* [WHAT NEEDS TO BE DONE]: Below are lines of records; copy exactly those from the one containing "Screen dimensions: 731x1568" through the one containing "Task: Click the trade", leaving the pictures behind.

* [DATA SHOWN]:
-*-*-
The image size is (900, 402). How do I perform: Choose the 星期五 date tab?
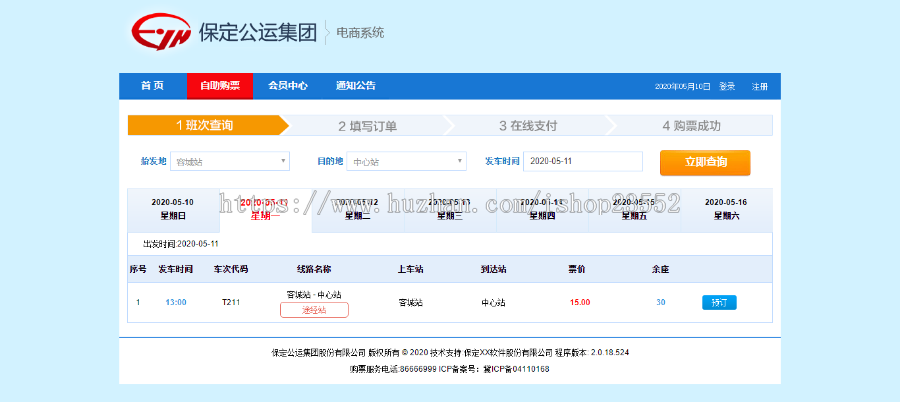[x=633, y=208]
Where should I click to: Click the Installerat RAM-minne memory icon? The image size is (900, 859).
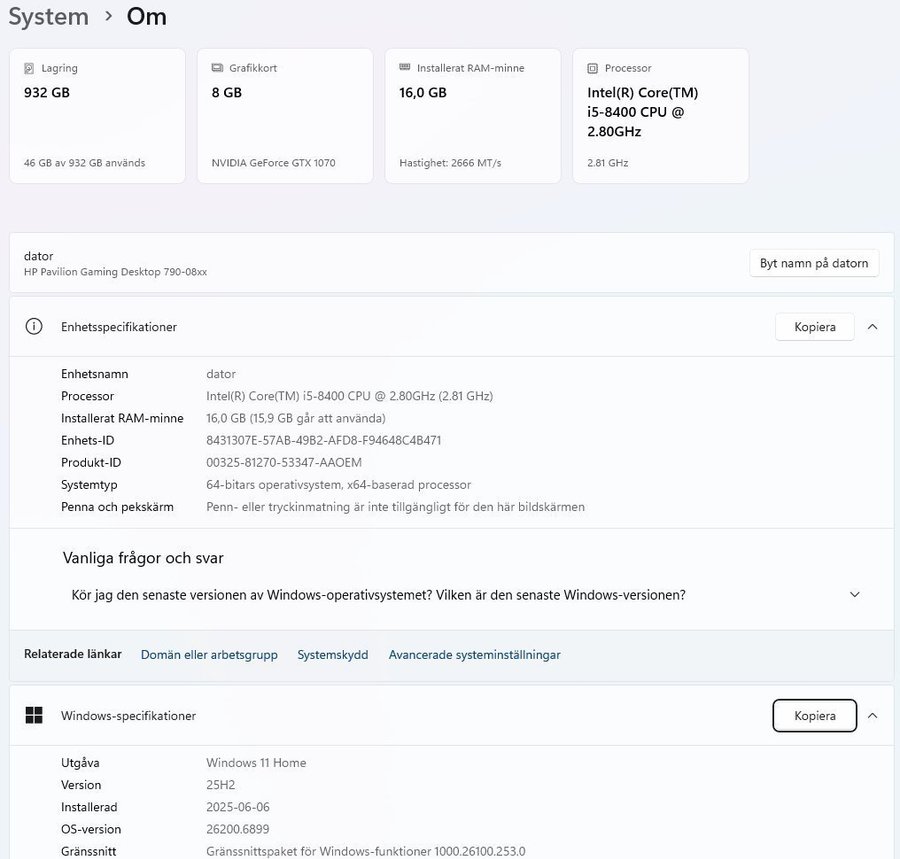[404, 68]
-*-*-
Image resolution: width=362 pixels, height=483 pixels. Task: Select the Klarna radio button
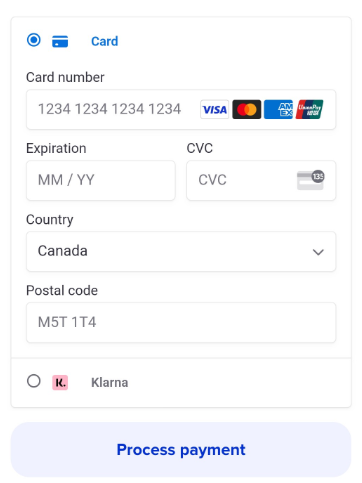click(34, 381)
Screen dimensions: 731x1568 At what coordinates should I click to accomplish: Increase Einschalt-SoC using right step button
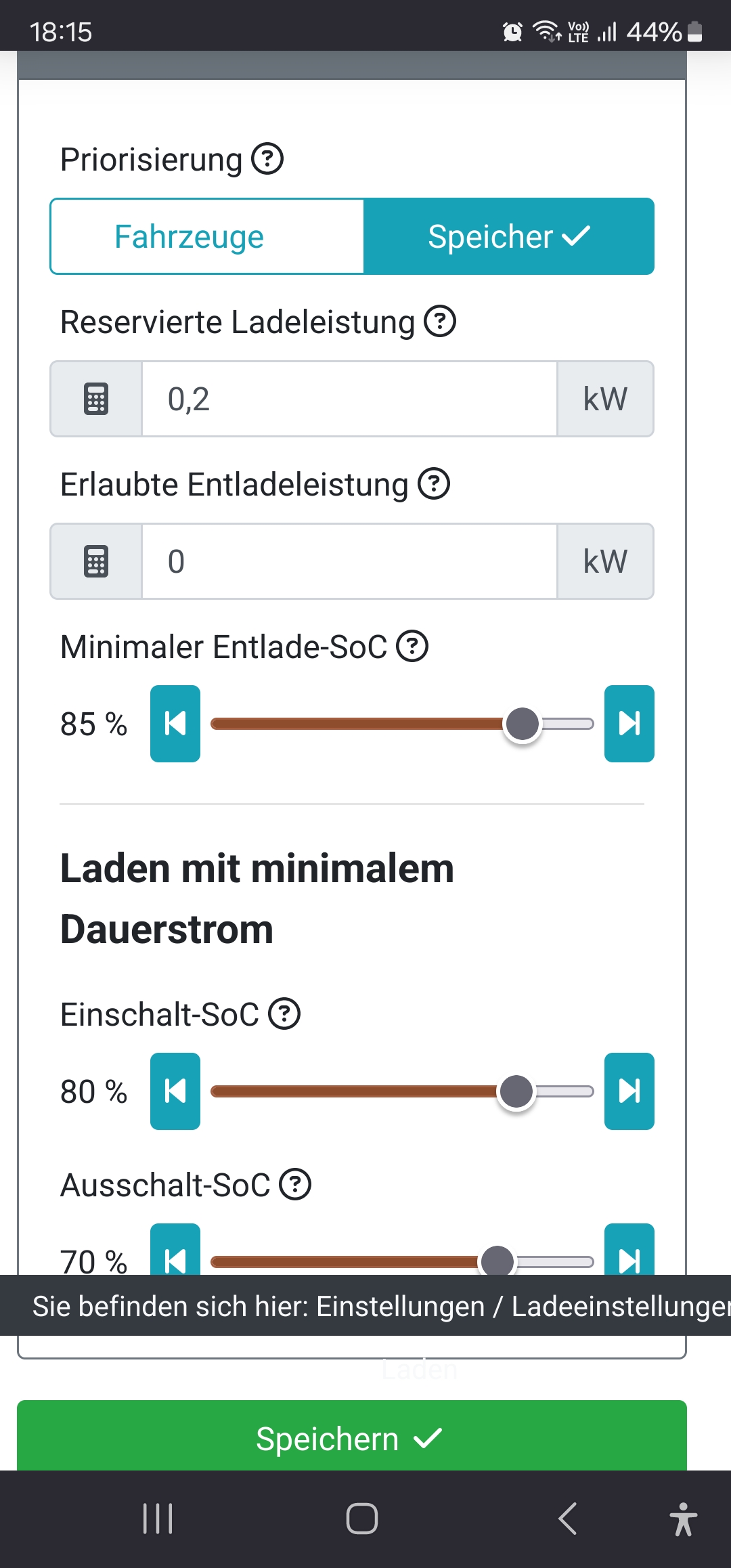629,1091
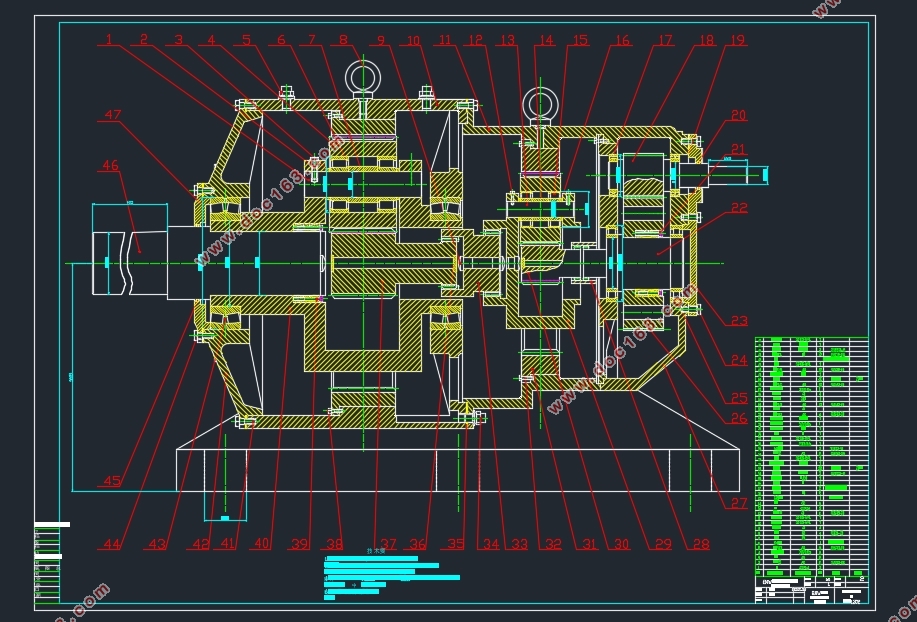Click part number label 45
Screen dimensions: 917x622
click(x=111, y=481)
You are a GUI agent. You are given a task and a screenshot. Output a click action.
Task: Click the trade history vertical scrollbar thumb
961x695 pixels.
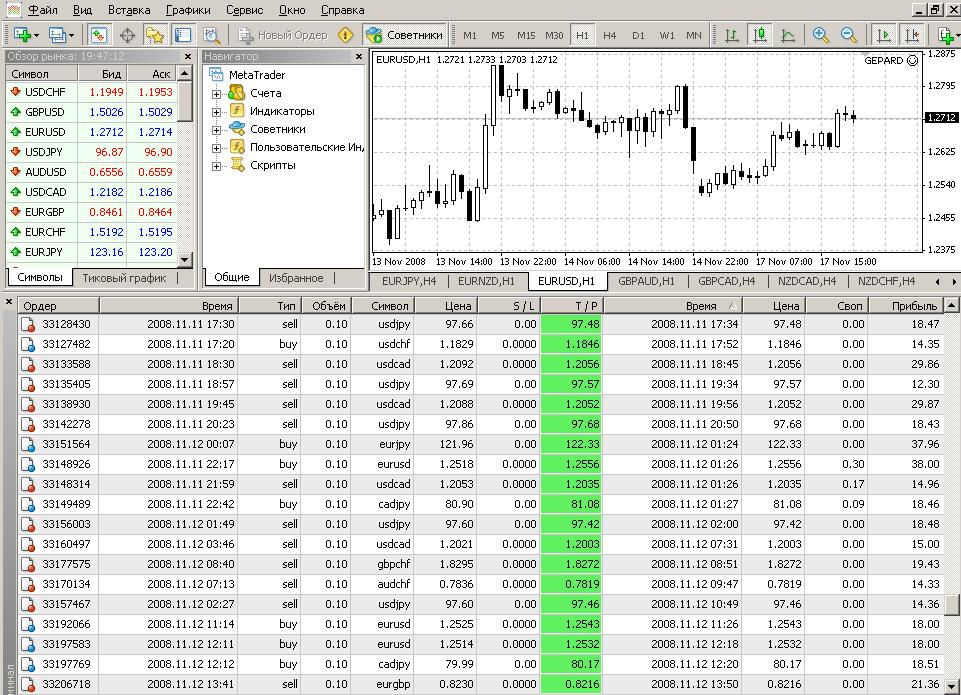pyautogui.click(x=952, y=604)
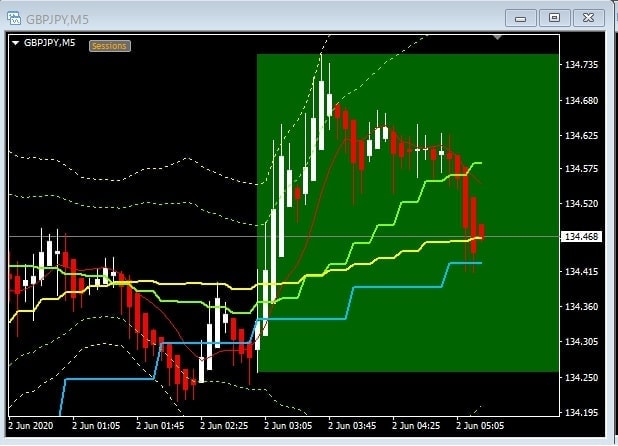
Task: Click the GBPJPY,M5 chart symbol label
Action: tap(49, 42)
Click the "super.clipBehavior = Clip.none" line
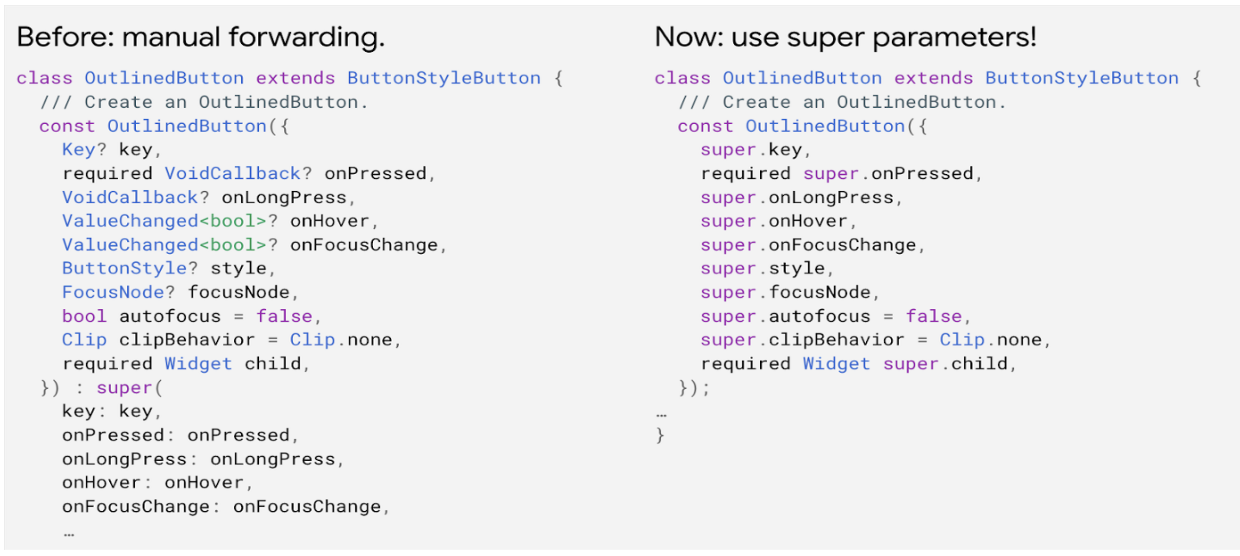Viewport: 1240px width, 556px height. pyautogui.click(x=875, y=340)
-*-*-
* [THE COMPLETED TASK]:
Screen dimensions: 731x1568 At what coordinates should I click to accomplish: Increase Einschalt-SoC using right step button
629,1091
Click part number label 45
Screen dimensions: 917x622
click(x=111, y=481)
You are a GUI agent. You are given a task and a screenshot. Output a click action.
Task: Click the trade history vertical scrollbar thumb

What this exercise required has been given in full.